Lori Lamothe

Out of the dark swath of sky
I cut the shape of death

lay a tissue paper pattern
over a soldier’s life.

All night the factory shines.
Squares of light
waver across the river.

In this cathedral of war
I kneel before wool.

The machine’s needle endlessly

repeats its rosary of hope

but the sound of water
roars in my ears.

I stand at the window
watch white running indigo-
dye that will bleed red in Virginia.

Yesterday a letter written
in an unknown hand.

I run my fingertips over ink
can’t find a pulse.

Lori Lamothe has poems and reviews forthcoming in Barn Owl Review, Eclectica, Linebreak, Switched-on Gutenberg, mostlyfiction.com, and other magazines.
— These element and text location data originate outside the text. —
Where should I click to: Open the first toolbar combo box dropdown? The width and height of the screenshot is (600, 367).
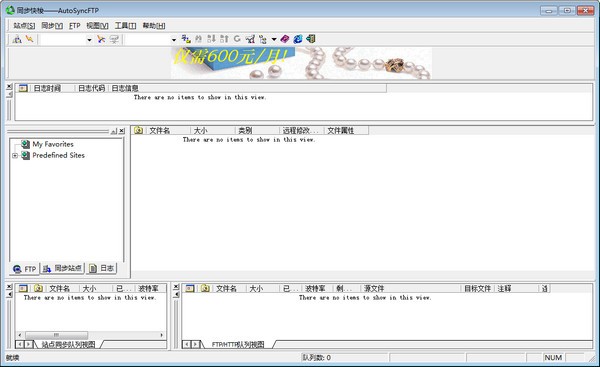[x=89, y=39]
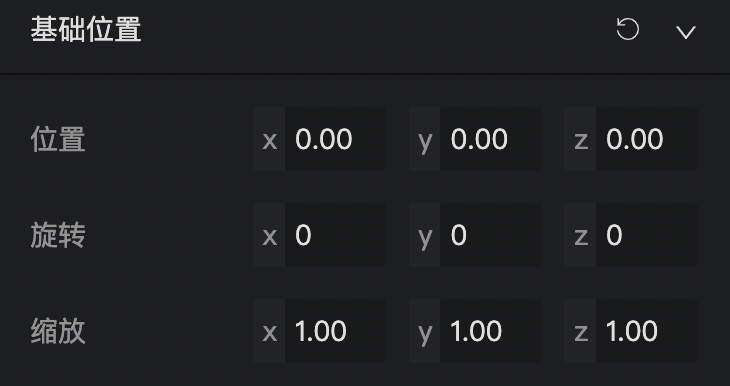Screen dimensions: 730x386
Task: Select the 旋转 x value field
Action: point(335,235)
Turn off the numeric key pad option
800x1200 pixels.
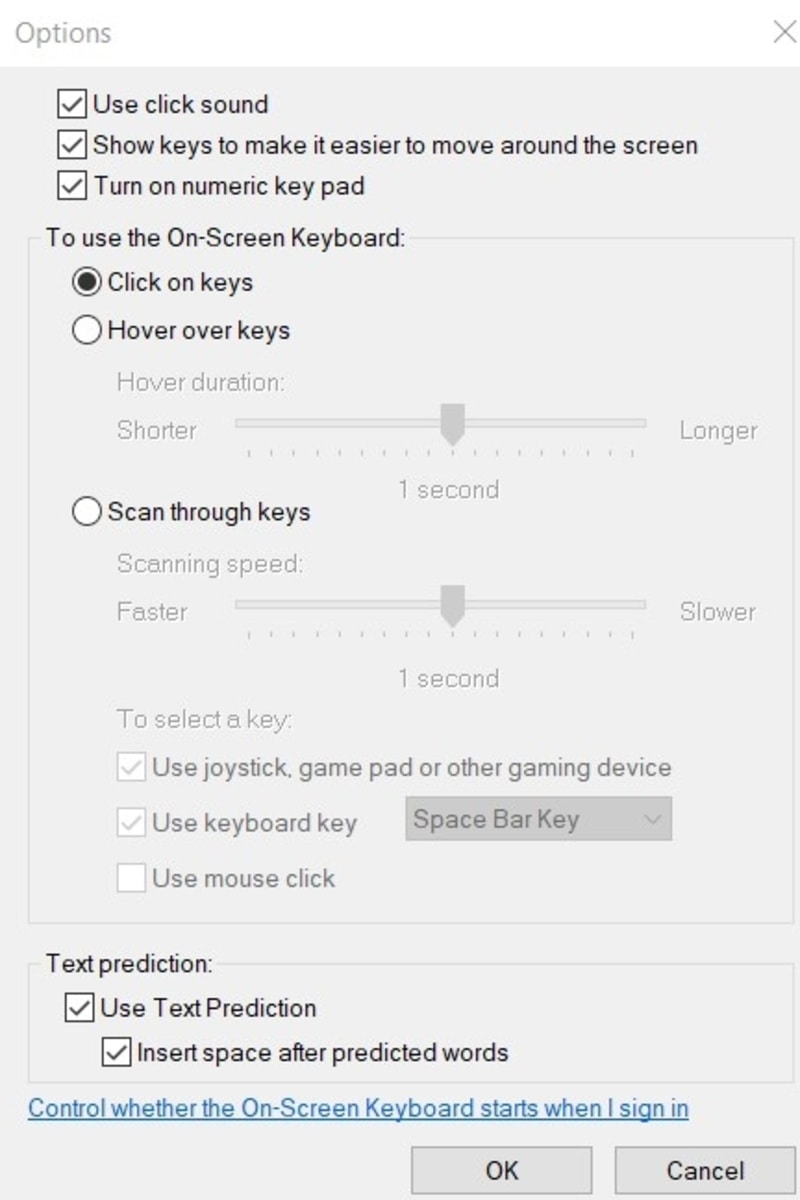tap(70, 186)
Her chapbook, Camera Obscura, is available from Finishing Line Press.

“I don’t have a front porch right now. In fact, I’ve just realized there have been very few front porches in my life. Or back porches. Perhaps there is a front porch in

my future? In the meantime the balcony off my bedroom is a fine substitute. This summer my eight-year-old daughter and I would sit out there under the night sky and tell stories

about dolphins, mermaids, and various other creatures, imaginary and real. We also tried to read Nancy Drew mysteries by flashlight but that didn’t work out too well.”